New Birth is a Work of the Spirit (4–8)
Nicodemus’ response to Jesus’ insistence on the necessity of the new birth discloses one of the primary reasons in the Gospel of John why people misunderstand Jesus’ teaching: they fail to interpret his statements symbolically. (For other examples of this, see John 2:19–20; 4:10–11; 18:33–36.) Nicodemus begins to ask Jesus a medical question about how to reverse the birth process and physically return to his mother’s womb. Yet Jesus is speaking figuratively, using the birth language as an image for communicating the Spirit’s work of redemption. Being born of the flesh is one thing; being born of the Spirit is another. And that spiritual birth maintains a certain uncertainty, for Jesus claims that no one may know conclusively either the source of the Spirit’s life-giving power or the direction toward which the Spirit directs that power (8). No one may domesticate or dominate the Spirit of new birth because no one redeems himself or herself through his or her intellectual or moral acts.

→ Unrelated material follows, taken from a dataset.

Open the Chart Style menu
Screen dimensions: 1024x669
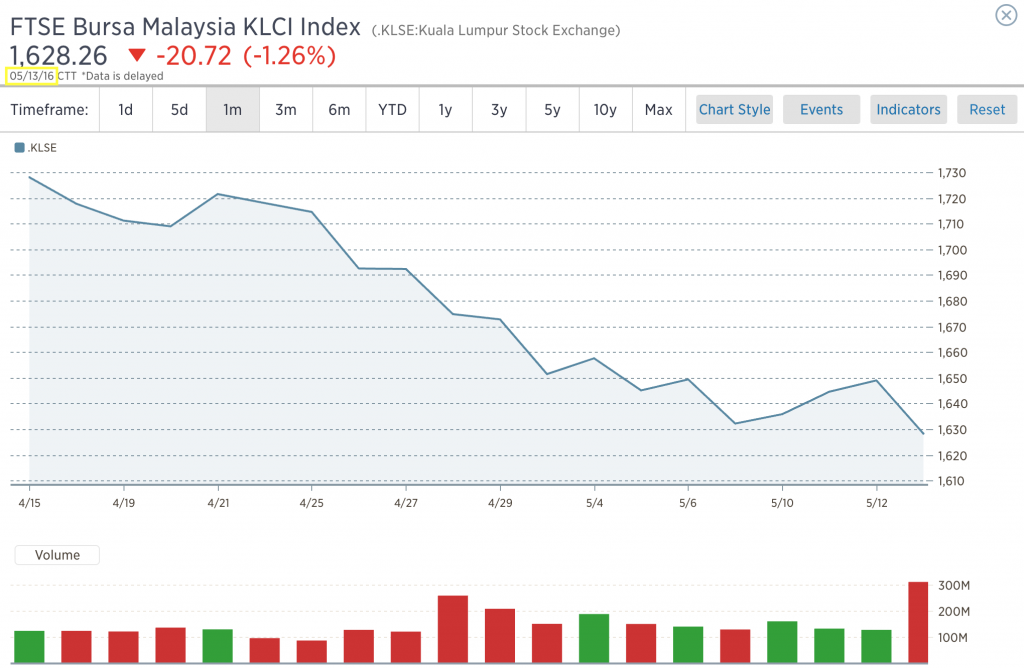pyautogui.click(x=734, y=110)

New Birth Involves Believing in Jesus (13–15)
Our first week’s lesson (Feb. 4) ended with the introduction of a significant theme in the Gospel of John, the distinction between Jesus and Moses. In this week’s passage, the author repeats that theme through Jesus’ own analogy between the glory of His crucifixion and the healing serpent erected by Moses in the wilderness (Num. 21:9). Jesus tells Nicodemus that when He is “lifted up,” all who look upon Him and believe will be given eternal life. “Lifted up” carries the double meaning of Jesus’ being literally “lifted up” on the cross and symbolically “lifted up” through exaltation or glorification. Later, Jesus will tell His disciples that if He is lifted up, He will attract all people to Himself (John 12:32). The crucifixion becomes the revelation of the glory of God that lures all people to salvation.
God Wants You to Experience New Birth (16–18)
Jesus claims in John 12:47 that He does not judge the one who rejects His teaching because He did not come into the world to judge it but to save it. It will be His word itself that judges those who refuse to believe. This later statement coheres perfectly with Jesus’ earlier claim in the final passage of today’s lesson. God loved the world in such a manner that the unique Son of God was sent to be the object of faith and the source of eternal life. Those who believe receive the gift of life immediately; however, those who disbelieve immediately fall under the judgment of the Word of Life. It is the love of darkness that ultimately condemns those who will not receive the gift of the Light of the World.